[[ MATERIAL FOR THIS TASK open ]]
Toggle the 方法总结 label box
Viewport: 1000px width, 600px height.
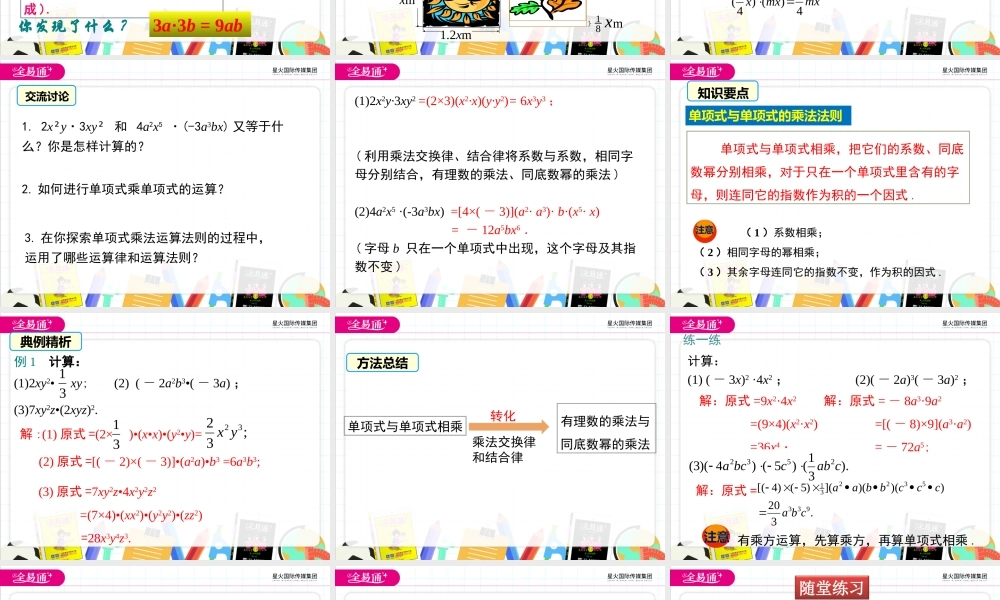click(x=381, y=363)
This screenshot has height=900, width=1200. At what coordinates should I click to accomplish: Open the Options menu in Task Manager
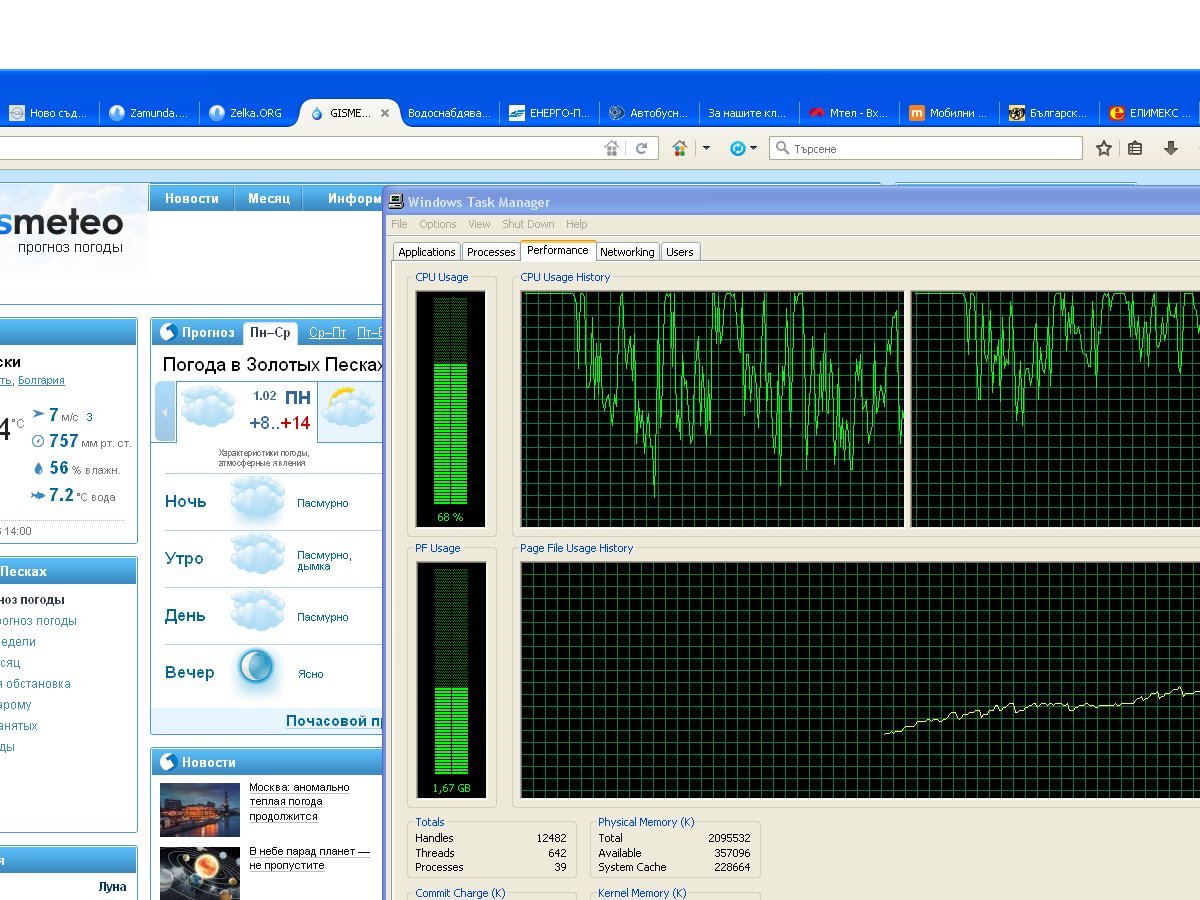[x=437, y=224]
[[ MATERIAL FOR THIS TASK closed ]]
## EXERCISE OBJECTIVE
Repeat the records above exactly. Pictures do not belong in the copy.

## EXERCISE SOLUTION
Toggle the 方法总结 label box
Viewport: 1000px width, 600px height.
click(x=381, y=363)
This screenshot has height=900, width=1200. At what coordinates should I click to accomplish: Open the Options menu in Task Manager
[x=437, y=224]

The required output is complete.